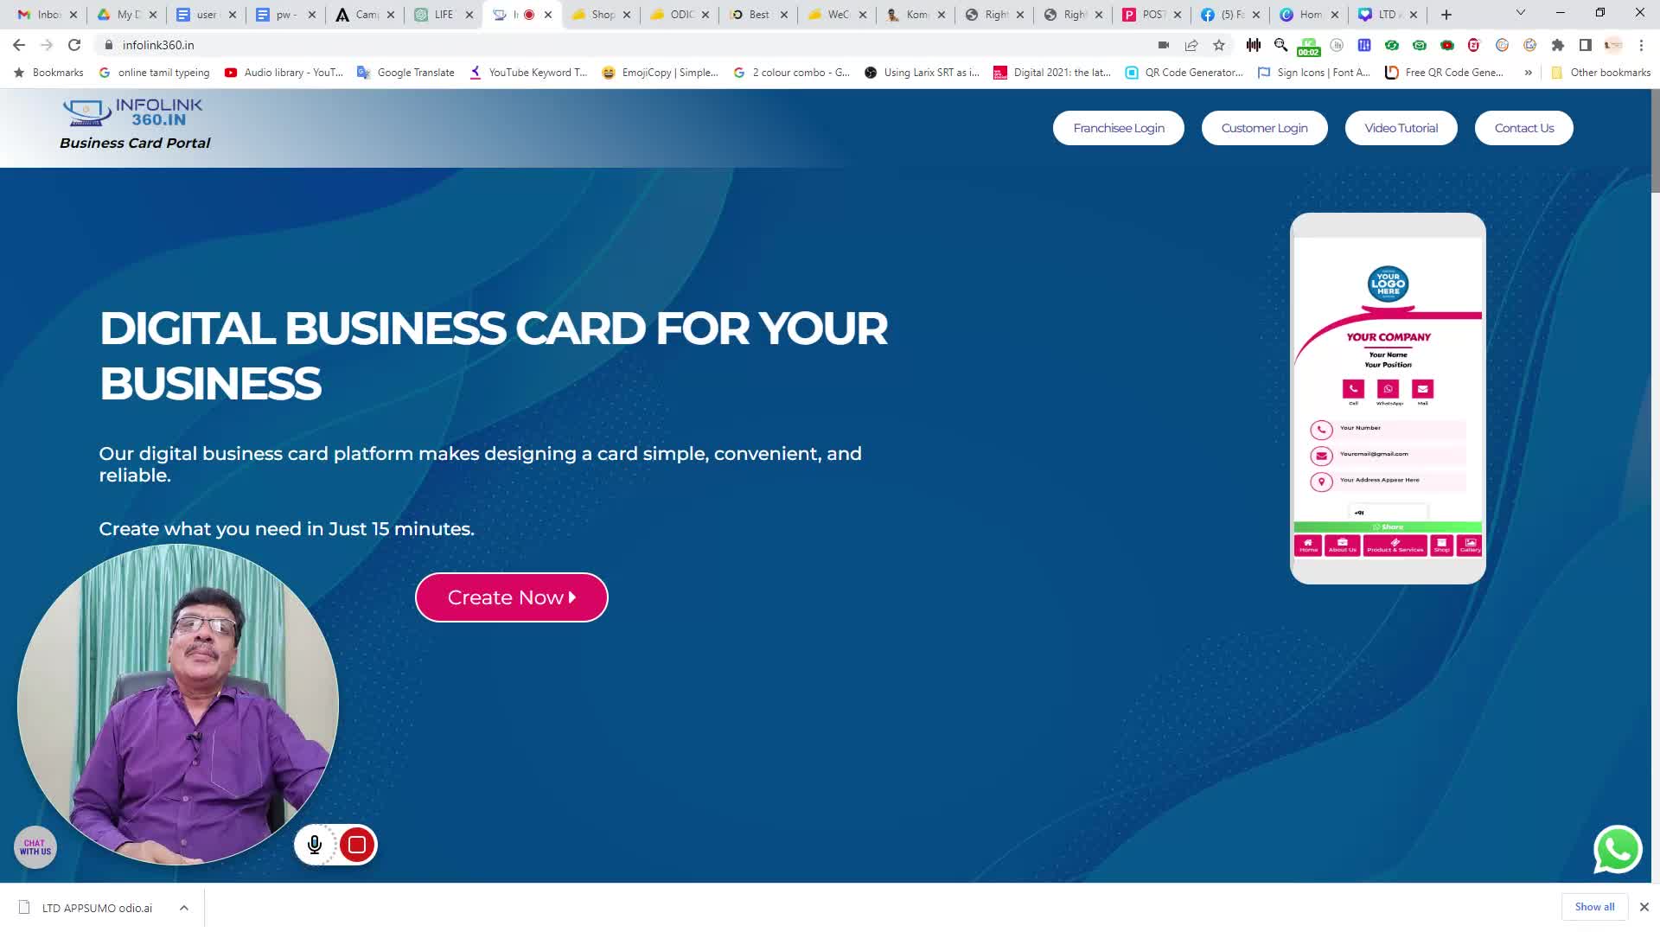Open the browser Extensions puzzle icon
Screen dimensions: 1660x932
1558,45
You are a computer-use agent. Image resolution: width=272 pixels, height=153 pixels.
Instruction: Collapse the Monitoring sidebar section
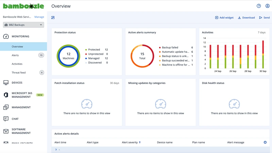(x=20, y=36)
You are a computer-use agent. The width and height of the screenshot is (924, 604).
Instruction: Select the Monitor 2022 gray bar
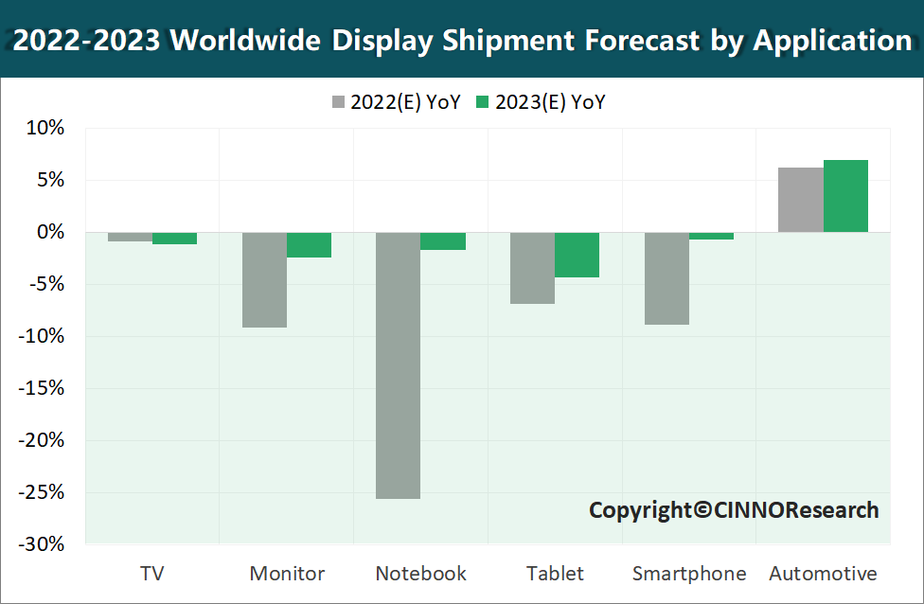pos(264,279)
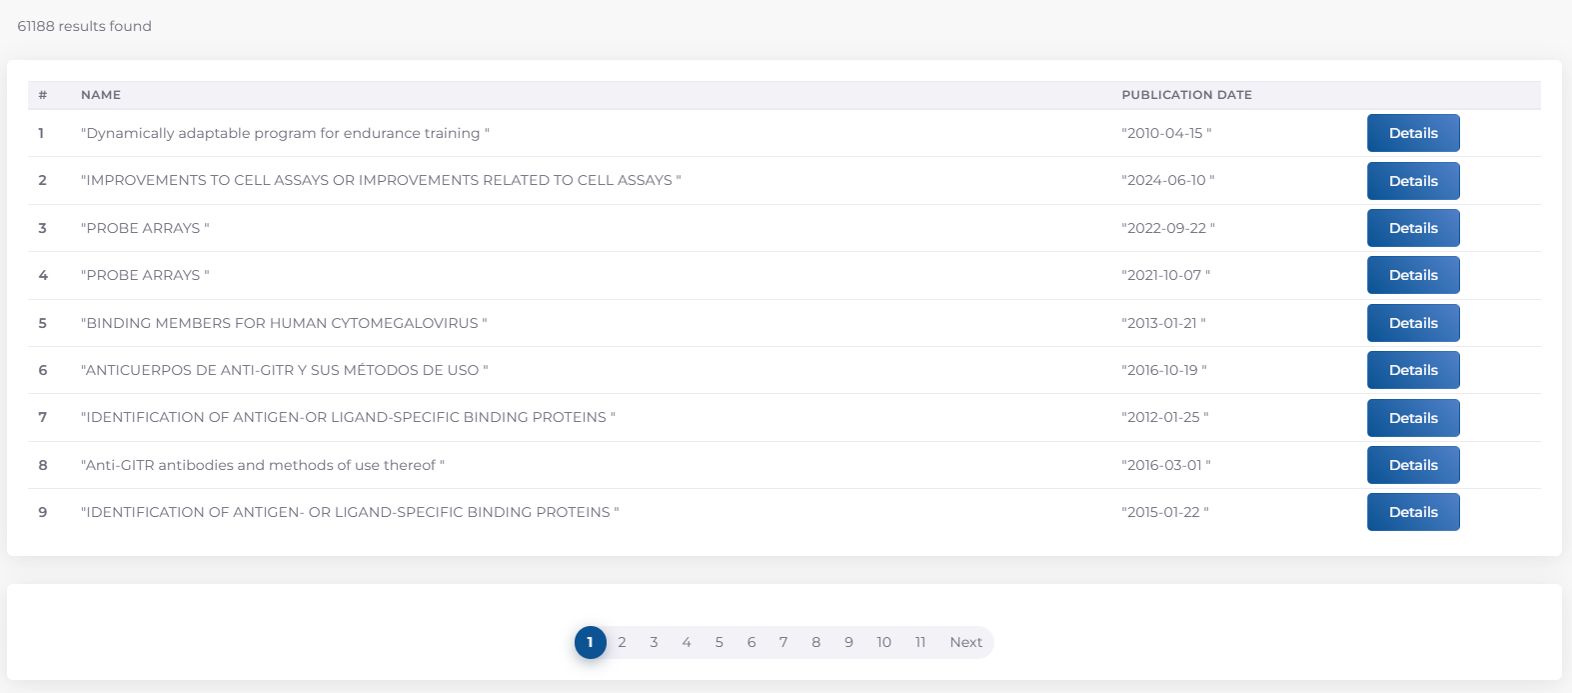The height and width of the screenshot is (693, 1572).
Task: Select page 8 in pagination
Action: pyautogui.click(x=815, y=642)
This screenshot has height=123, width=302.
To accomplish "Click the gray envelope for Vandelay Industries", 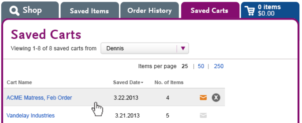I will click(x=203, y=116).
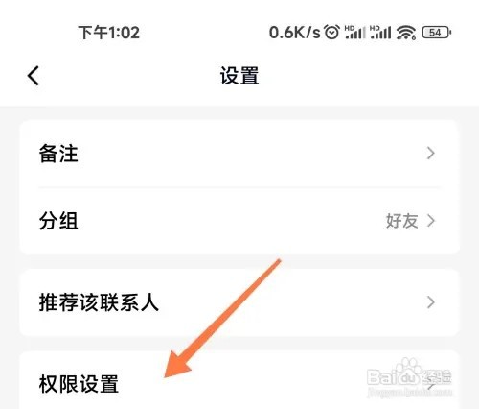Viewport: 479px width, 409px height.
Task: Tap the second HD signal strength icon
Action: point(380,33)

---------------

* **Assignment**:
Working through the entries above, copy every line in which "agent" is found.

* **Solved problem**:
You are a computer-use agent. Image resolution: width=272 pixels, height=153 pixels.
You are a computer-use agent. The width and height of the screenshot is (924, 604).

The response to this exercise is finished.